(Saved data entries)
====

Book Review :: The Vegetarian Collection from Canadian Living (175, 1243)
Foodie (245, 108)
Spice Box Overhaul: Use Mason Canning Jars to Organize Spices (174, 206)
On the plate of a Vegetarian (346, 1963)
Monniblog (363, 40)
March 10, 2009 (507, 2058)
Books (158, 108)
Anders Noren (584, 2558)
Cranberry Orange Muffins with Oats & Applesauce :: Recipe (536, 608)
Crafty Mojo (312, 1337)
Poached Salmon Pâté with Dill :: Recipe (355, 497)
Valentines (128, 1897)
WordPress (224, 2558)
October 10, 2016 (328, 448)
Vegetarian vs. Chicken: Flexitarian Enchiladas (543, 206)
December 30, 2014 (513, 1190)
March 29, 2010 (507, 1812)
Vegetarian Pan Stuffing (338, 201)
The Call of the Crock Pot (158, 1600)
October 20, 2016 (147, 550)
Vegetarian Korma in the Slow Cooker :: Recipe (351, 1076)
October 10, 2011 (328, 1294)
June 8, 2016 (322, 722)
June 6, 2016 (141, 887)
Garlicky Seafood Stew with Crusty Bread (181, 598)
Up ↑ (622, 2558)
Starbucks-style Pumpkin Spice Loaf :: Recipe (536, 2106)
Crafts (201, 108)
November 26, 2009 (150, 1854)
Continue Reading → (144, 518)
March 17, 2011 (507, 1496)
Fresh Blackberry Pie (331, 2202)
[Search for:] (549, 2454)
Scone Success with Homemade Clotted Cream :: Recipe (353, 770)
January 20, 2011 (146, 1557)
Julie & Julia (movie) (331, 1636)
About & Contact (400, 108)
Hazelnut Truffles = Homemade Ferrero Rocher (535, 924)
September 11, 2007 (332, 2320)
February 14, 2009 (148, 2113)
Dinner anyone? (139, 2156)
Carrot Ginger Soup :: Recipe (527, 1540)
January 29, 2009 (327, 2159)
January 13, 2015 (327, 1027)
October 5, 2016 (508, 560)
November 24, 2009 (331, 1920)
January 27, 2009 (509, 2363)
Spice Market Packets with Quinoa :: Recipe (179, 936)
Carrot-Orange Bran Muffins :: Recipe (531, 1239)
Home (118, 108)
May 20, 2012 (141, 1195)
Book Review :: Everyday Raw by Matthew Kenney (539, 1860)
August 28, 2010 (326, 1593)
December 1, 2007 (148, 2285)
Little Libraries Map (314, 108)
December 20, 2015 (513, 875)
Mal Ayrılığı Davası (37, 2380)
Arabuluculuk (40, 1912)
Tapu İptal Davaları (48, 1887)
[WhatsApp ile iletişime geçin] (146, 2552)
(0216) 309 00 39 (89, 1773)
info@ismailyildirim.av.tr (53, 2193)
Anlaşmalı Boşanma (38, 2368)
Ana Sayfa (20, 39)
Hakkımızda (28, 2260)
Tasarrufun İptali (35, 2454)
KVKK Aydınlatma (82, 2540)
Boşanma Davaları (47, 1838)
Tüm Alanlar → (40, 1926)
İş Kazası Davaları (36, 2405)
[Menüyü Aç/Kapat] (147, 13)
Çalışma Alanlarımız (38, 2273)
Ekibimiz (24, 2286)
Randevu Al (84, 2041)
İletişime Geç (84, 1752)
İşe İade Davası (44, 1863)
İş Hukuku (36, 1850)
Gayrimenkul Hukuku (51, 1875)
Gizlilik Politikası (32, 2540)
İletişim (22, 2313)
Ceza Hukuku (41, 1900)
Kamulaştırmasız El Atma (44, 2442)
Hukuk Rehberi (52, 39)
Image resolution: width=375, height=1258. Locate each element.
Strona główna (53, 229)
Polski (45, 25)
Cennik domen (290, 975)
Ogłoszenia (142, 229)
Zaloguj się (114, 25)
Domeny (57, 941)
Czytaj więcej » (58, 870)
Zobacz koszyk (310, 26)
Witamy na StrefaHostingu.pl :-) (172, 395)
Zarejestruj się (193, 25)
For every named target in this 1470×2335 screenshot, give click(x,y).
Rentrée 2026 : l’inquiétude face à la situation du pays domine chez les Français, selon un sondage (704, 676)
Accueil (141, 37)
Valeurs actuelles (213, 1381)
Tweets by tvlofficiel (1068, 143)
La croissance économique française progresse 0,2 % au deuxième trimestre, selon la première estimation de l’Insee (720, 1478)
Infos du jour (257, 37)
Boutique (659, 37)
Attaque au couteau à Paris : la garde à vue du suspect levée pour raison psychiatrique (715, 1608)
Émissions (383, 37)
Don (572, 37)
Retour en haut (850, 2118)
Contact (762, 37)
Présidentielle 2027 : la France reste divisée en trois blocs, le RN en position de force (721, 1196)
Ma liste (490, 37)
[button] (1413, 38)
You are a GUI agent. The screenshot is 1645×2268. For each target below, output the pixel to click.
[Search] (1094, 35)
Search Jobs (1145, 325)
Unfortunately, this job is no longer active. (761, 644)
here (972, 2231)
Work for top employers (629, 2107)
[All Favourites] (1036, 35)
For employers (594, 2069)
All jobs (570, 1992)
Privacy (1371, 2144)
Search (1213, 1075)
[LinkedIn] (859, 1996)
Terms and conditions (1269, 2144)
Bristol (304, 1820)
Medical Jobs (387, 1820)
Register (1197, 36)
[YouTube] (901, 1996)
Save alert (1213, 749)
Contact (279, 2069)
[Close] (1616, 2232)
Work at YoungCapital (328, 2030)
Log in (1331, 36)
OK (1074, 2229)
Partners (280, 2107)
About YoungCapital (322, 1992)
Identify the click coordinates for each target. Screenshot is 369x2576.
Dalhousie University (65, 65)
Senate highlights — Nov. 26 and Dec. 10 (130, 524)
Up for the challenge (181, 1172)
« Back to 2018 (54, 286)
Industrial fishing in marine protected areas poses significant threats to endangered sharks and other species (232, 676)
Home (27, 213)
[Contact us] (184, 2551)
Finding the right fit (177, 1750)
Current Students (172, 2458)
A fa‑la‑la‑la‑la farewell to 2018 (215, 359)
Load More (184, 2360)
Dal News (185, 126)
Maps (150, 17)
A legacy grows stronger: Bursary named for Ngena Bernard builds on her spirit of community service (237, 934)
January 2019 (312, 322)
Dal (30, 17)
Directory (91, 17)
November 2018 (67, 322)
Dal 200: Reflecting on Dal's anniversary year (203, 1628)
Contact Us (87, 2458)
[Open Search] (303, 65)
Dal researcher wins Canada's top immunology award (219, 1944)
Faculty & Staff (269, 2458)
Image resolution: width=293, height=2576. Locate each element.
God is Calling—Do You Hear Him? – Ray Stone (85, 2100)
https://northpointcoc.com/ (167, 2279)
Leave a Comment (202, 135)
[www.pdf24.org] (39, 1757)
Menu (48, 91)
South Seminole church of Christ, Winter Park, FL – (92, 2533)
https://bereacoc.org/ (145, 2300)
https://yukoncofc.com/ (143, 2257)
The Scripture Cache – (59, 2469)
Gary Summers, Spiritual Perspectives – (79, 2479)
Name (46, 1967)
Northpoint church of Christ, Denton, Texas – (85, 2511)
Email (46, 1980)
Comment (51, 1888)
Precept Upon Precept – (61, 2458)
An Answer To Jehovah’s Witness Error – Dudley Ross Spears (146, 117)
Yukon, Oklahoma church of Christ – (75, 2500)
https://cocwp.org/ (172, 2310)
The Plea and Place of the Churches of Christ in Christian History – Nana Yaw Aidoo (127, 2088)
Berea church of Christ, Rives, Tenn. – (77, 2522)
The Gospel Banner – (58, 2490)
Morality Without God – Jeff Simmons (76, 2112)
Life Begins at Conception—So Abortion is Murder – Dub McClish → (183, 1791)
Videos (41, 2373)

====

[Assignment] Set down the records above once more, exactly as they stand.

[Written answer]
Book Review :: The Vegetarian Collection from Canadian Living (175, 1243)
Foodie (245, 108)
Spice Box Overhaul: Use Mason Canning Jars to Organize Spices (174, 206)
On the plate of a Vegetarian (346, 1963)
Monniblog (363, 40)
March 10, 2009 (507, 2058)
Books (158, 108)
Anders Noren (584, 2558)
Cranberry Orange Muffins with Oats & Applesauce :: Recipe (536, 608)
Crafty Mojo (312, 1337)
Poached Salmon Pâté with Dill :: Recipe (355, 497)
Valentines (128, 1897)
WordPress (224, 2558)
October 10, 2016 (328, 448)
Vegetarian vs. Chicken: Flexitarian Enchiladas (543, 206)
December 30, 2014 (513, 1190)
March 29, 2010 (507, 1812)
Vegetarian Pan Stuffing (338, 201)
The Call of the Crock Pot (158, 1600)
October 20, 2016 (147, 550)
Vegetarian Korma in the Slow Cooker :: Recipe (351, 1076)
October 10, 2011 (328, 1294)
June 8, 2016 (322, 722)
June 6, 2016 (141, 887)
Garlicky Seafood Stew with Crusty Bread (181, 598)
Up ↑ (622, 2558)
Starbucks-style Pumpkin Spice Loaf :: Recipe (536, 2106)
Crafts (201, 108)
November 26, 2009 (150, 1854)
Continue Reading → (144, 518)
March 17, 2011 (507, 1496)
Fresh Blackberry Pie (331, 2202)
[Search for:] (549, 2454)
Scone Success with Homemade Clotted Cream :: Recipe (353, 770)
January 20, 2011 (146, 1557)
Julie & Julia (movie) (331, 1636)
About & Contact (400, 108)
Hazelnut Truffles = Homemade Ferrero Rocher (535, 924)
September 11, 2007 (332, 2320)
February 14, 2009 (148, 2113)
Dinner anyone? (139, 2156)
Carrot Ginger Soup :: Recipe (527, 1540)
January 29, 2009 (327, 2159)
January 13, 2015 (327, 1027)
October 5, 2016 (508, 560)
November 24, 2009 (331, 1920)
January 27, 2009 (509, 2363)
Spice Market Packets with Quinoa :: Recipe (179, 936)
Carrot-Orange Bran Muffins :: Recipe (531, 1239)
Home (118, 108)
May 20, 2012 (141, 1195)
Book Review :: Everyday Raw by Matthew Kenney (539, 1860)
August 28, 2010 (326, 1593)
December 1, 2007 (148, 2285)
Little Libraries Map (314, 108)
December 20, 2015 (513, 875)
Mal Ayrılığı Davası (37, 2380)
Arabuluculuk (40, 1912)
Tapu İptal Davaları (48, 1887)
[WhatsApp ile iletişime geçin] (146, 2552)
(0216) 309 00 39 (89, 1773)
info@ismailyildirim.av.tr (53, 2193)
Anlaşmalı Boşanma (38, 2368)
Ana Sayfa (20, 39)
Hakkımızda (28, 2260)
Tasarrufun İptali (35, 2454)
KVKK Aydınlatma (82, 2540)
Boşanma Davaları (47, 1838)
Tüm Alanlar → (40, 1926)
İş Kazası Davaları (36, 2405)
[Menüyü Aç/Kapat] (147, 13)
Çalışma Alanlarımız (38, 2273)
Ekibimiz (24, 2286)
Randevu Al (84, 2041)
İletişime Geç (84, 1752)
İşe İade Davası (44, 1863)
İş Hukuku (36, 1850)
Gayrimenkul Hukuku (51, 1875)
Gizlilik Politikası (32, 2540)
İletişim (22, 2313)
Ceza Hukuku (41, 1900)
Kamulaştırmasız El Atma (44, 2442)
Hukuk Rehberi (52, 39)
Image resolution: width=375, height=1258. Locate each element.
Strona główna (53, 229)
Polski (45, 25)
Cennik domen (290, 975)
Ogłoszenia (142, 229)
Zaloguj się (114, 25)
Domeny (57, 941)
Czytaj więcej » (58, 870)
Zobacz koszyk (310, 26)
Witamy na StrefaHostingu.pl :-) (172, 395)
Zarejestruj się (193, 25)
For every named target in this 1470×2335 screenshot, give click(x,y).
Rentrée 2026 : l’inquiétude face à la situation du pays domine chez les Français, selon un sondage (704, 676)
Accueil (141, 37)
Valeurs actuelles (213, 1381)
Tweets by tvlofficiel (1068, 143)
La croissance économique française progresse 0,2 % au deuxième trimestre, selon la première estimation de l’Insee (720, 1478)
Infos du jour (257, 37)
Boutique (659, 37)
Attaque au couteau à Paris : la garde à vue du suspect levée pour raison psychiatrique (715, 1608)
Émissions (383, 37)
Don (572, 37)
Retour en haut (850, 2118)
Contact (762, 37)
Présidentielle 2027 : la France reste divisée en trois blocs, le RN en position de force (721, 1196)
Ma liste (490, 37)
[button] (1413, 38)
You are a GUI agent. The screenshot is 1645×2268. For each target below, output the pixel to click.
[Search] (1094, 35)
Search Jobs (1145, 325)
Unfortunately, this job is no longer active. (761, 644)
here (972, 2231)
Work for top employers (629, 2107)
[All Favourites] (1036, 35)
For employers (594, 2069)
All jobs (570, 1992)
Privacy (1371, 2144)
Search (1213, 1075)
[LinkedIn] (859, 1996)
Terms and conditions (1269, 2144)
Bristol (304, 1820)
Medical Jobs (387, 1820)
Register (1197, 36)
[YouTube] (901, 1996)
Save alert (1213, 749)
Contact (279, 2069)
[Close] (1616, 2232)
Work at YoungCapital (328, 2030)
Log in (1331, 36)
OK (1074, 2229)
Partners (280, 2107)
About YoungCapital (322, 1992)
Identify the click coordinates for each target. Screenshot is 369x2576.
Dalhousie University (65, 65)
Senate highlights — Nov. 26 and Dec. 10 (130, 524)
Up for the challenge (181, 1172)
« Back to 2018 (54, 286)
Industrial fishing in marine protected areas poses significant threats to endangered sharks and other species (232, 676)
Home (27, 213)
[Contact us] (184, 2551)
Finding the right fit (177, 1750)
Current Students (172, 2458)
A fa‑la‑la‑la‑la farewell to 2018 (215, 359)
Load More (184, 2360)
Dal News (185, 126)
Maps (150, 17)
A legacy grows stronger: Bursary named for Ngena Bernard builds on her spirit of community service (237, 934)
January 2019 (312, 322)
Dal (30, 17)
Directory (91, 17)
November 2018 (67, 322)
Dal 200: Reflecting on Dal's anniversary year (203, 1628)
Contact Us (87, 2458)
[Open Search] (303, 65)
Dal researcher wins Canada's top immunology award (219, 1944)
Faculty & Staff (269, 2458)
Image resolution: width=293, height=2576. Locate each element.
God is Calling—Do You Hear Him? – Ray Stone (85, 2100)
https://northpointcoc.com/ (167, 2279)
Leave a Comment (202, 135)
[www.pdf24.org] (39, 1757)
Menu (48, 91)
South Seminole church of Christ, Winter Park, FL – (92, 2533)
https://bereacoc.org/ (145, 2300)
https://yukoncofc.com/ (143, 2257)
The Scripture Cache – (59, 2469)
Gary Summers, Spiritual Perspectives – (79, 2479)
Name (46, 1967)
Northpoint church of Christ, Denton, Texas – (85, 2511)
Email (46, 1980)
Comment (51, 1888)
Precept Upon Precept – (61, 2458)
An Answer To Jehovah’s Witness Error – Dudley Ross Spears (146, 117)
Yukon, Oklahoma church of Christ – (75, 2500)
https://cocwp.org/ (172, 2310)
The Plea and Place of the Churches of Christ in Christian History – Nana Yaw Aidoo (127, 2088)
Berea church of Christ, Rives, Tenn. – (77, 2522)
The Gospel Banner – (58, 2490)
Morality Without God – Jeff Simmons (76, 2112)
Life Begins at Conception—So Abortion is Murder – Dub McClish → (183, 1791)
Videos (41, 2373)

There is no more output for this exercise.